**Brief**
Reproduce the data below, substituting "option button" for every occurrence of "radio button" and leaving all else unchanged.

**Provided data**
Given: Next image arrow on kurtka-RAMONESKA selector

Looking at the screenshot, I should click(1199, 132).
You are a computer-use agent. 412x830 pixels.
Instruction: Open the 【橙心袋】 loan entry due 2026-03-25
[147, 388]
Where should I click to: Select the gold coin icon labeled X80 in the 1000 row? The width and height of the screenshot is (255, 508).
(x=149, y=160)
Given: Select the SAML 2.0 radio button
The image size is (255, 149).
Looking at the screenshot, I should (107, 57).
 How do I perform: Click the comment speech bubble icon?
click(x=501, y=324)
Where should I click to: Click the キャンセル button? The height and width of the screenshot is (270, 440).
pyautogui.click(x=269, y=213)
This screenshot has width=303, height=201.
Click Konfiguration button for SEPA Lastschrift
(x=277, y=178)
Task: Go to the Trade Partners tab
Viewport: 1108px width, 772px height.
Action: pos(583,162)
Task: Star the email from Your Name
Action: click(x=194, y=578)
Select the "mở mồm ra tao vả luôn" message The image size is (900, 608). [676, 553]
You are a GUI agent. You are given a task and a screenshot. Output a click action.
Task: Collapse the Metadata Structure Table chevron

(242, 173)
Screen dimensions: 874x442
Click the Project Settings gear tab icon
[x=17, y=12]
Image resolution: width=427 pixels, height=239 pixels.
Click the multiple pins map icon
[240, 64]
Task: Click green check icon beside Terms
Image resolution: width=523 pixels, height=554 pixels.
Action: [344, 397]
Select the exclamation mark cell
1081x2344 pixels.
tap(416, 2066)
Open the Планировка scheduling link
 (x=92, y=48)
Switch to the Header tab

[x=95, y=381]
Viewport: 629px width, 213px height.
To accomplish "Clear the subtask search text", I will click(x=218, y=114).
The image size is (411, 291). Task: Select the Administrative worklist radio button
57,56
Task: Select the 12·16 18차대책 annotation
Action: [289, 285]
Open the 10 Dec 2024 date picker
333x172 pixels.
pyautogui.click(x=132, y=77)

**Reply to the task**
Given: Next image arrow on kurtka-RAMONESKA selector

Looking at the screenshot, I should click(1199, 132).
You are a computer-use agent. 412x830 pixels.
Instruction: Open the 【橙心袋】 loan entry due 2026-03-25
[147, 388]
Where should I click to: Select the gold coin icon labeled X80 in the 1000 row? The width and height of the screenshot is (255, 508).
(x=149, y=160)
Given: Select the SAML 2.0 option button
The image size is (255, 149).
Looking at the screenshot, I should (107, 57).
 How do I perform: Click the comment speech bubble icon?
click(x=501, y=324)
Where should I click to: Click the キャンセル button? The height and width of the screenshot is (270, 440).
pyautogui.click(x=269, y=213)
This screenshot has width=303, height=201.
Click Konfiguration button for SEPA Lastschrift
(x=277, y=178)
Task: Go to the Trade Partners tab
Viewport: 1108px width, 772px height.
Action: pos(583,162)
Task: Star the email from Your Name
Action: click(x=194, y=578)
Select the "mở mồm ra tao vả luôn" message The image size is (900, 608). [676, 553]
You are a GUI agent. You are given a task and a screenshot. Output a click action.
Task: Collapse the Metadata Structure Table chevron

(242, 173)
Screen dimensions: 874x442
Click the Project Settings gear tab icon
[x=17, y=12]
Image resolution: width=427 pixels, height=239 pixels.
Click the multiple pins map icon
[240, 64]
Task: Click green check icon beside Terms
Image resolution: width=523 pixels, height=554 pixels.
Action: [344, 397]
Select the exclamation mark cell
1081x2344 pixels.
tap(416, 2066)
Open the Планировка scheduling link
 (x=92, y=48)
Switch to the Header tab

[x=95, y=381]
Viewport: 629px width, 213px height.
To accomplish "Clear the subtask search text", I will click(x=218, y=114).
The image size is (411, 291). Task: Select the Administrative worklist option button
57,56
Task: Select the 12·16 18차대책 annotation
Action: [289, 285]
Open the 10 Dec 2024 date picker
333x172 pixels.
pyautogui.click(x=132, y=77)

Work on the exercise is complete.